I don't know what the error is, but it doesn't look like a PBS error. Have you tried running outside of the PBS environment? Are you sure there have been no other changes since your last successful run?
Jeremy
At 03:46 PM 4/22/2004, Brandi L. Winfrey wrote:
I have OSCAR 3.0 running on RedHat7.3 and have been running an MPI code successfully on it until today when it no longer runs. The problem is not with the code, but that MPI? PBS? is not connecting with the slave processes.
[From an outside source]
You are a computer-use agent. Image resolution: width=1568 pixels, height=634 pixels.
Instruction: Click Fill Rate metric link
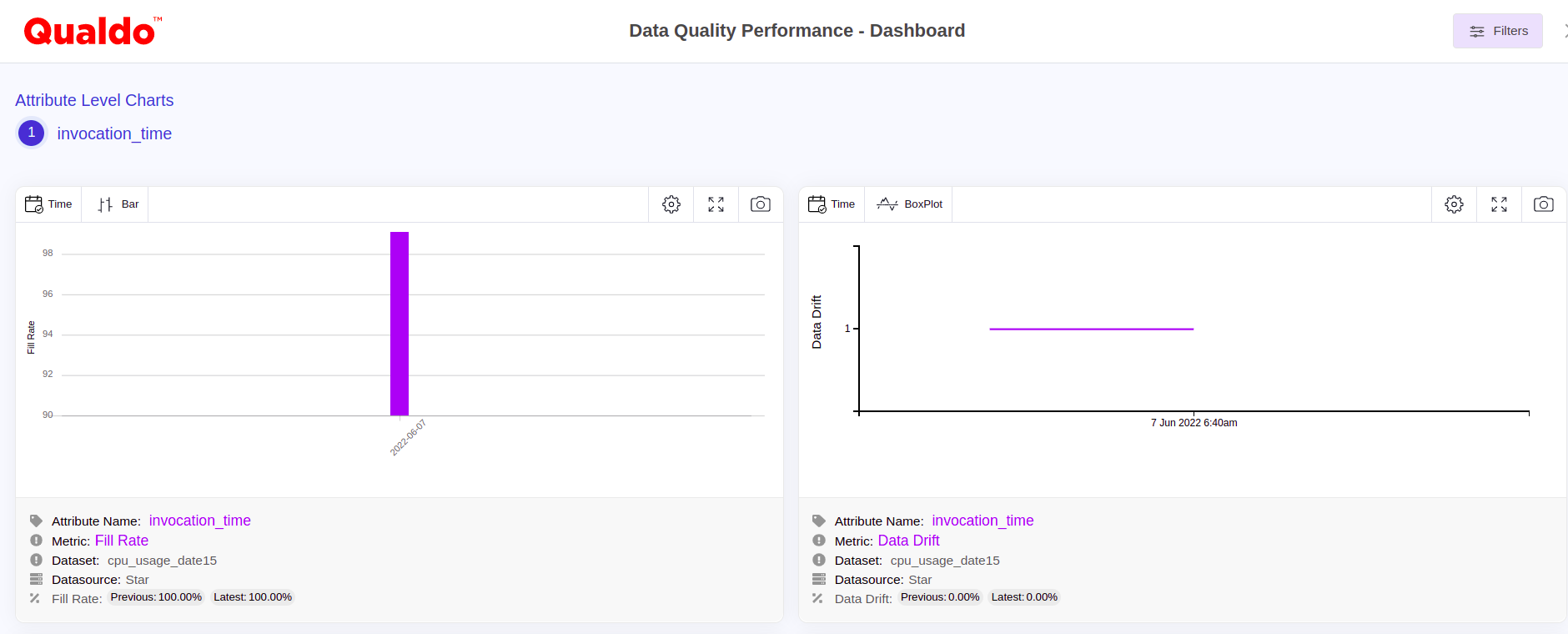point(122,541)
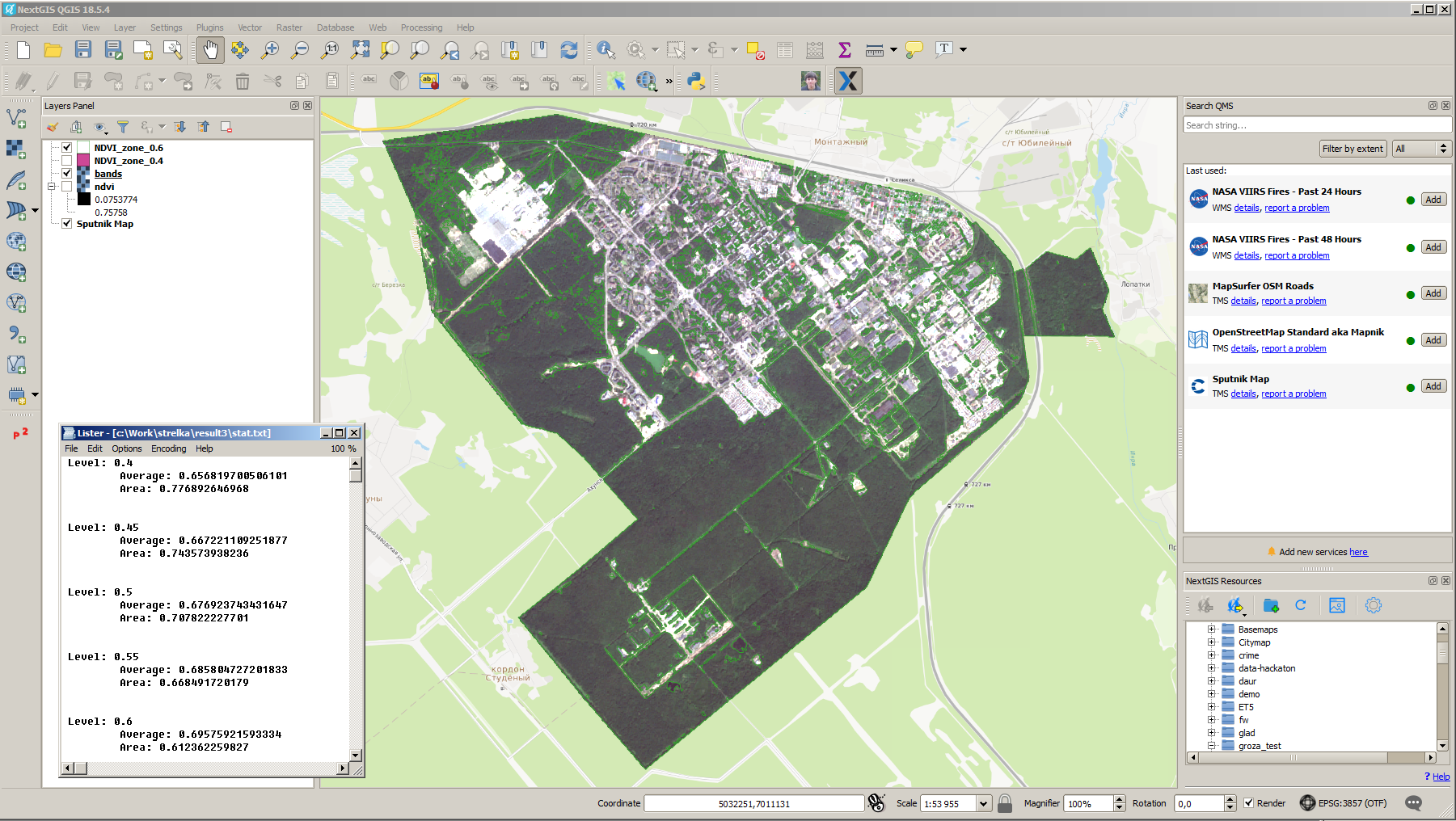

The error I get is this:
--------------------------------------------------------------------------- [EMAIL PROTECTED] ashplumeP_v1]$ mpirun -np 8 -machinefile Oscar.machine -v ashplumeP test.out test.in grid GRID running /home/bwinfrey/ashplumeP_v1/ashplumeP on 8 LINUX ch_p4 processors Created /home/bwinfrey/ashplumeP_v1/PI6490 p1_958: p4_error: Timeout in establishing connection to remote process: 0 bm_list_6701: (313.881659) wakeup_slave: unable to interrupt slave 0 pid 6700 bm_list_6701: (313.882068) wakeup_slave: unable to interrupt slave 0 pid 6700 bm_list_6701: (313.882278) wakeup_slave: unable to interrupt slave 0 pid 6700 p5_869: p4_error: net_recv read: probable EOF on socket: 1 [EMAIL PROTECTED] ashplumeP_v1]$ p3_953: p4_error: net_recv read: probable EOF on socket: 1 p7_869: p4_error: net_recv read: probable EOF on socket: 1 p4_865: p4_error: net_recv read: probable EOF on socket: 1 p6_872: p4_error: net_recv read: probable EOF on socket: 1 bm_list_6701: (313.887301) wakeup_slave: unable to interrupt slave 0 pid 6700 bm_list_6701: (313.887734) wakeup_slave: unable to interrupt slave 0 pid 6700 ---------------------------------------------------------------------------
That I know of, I have not intentionally disabled or changed any services. This morning I compressed all of the log files in /var/spool/pbs/server_logs into .tar.gz files and deleted some of the older files because they were taking up too much space.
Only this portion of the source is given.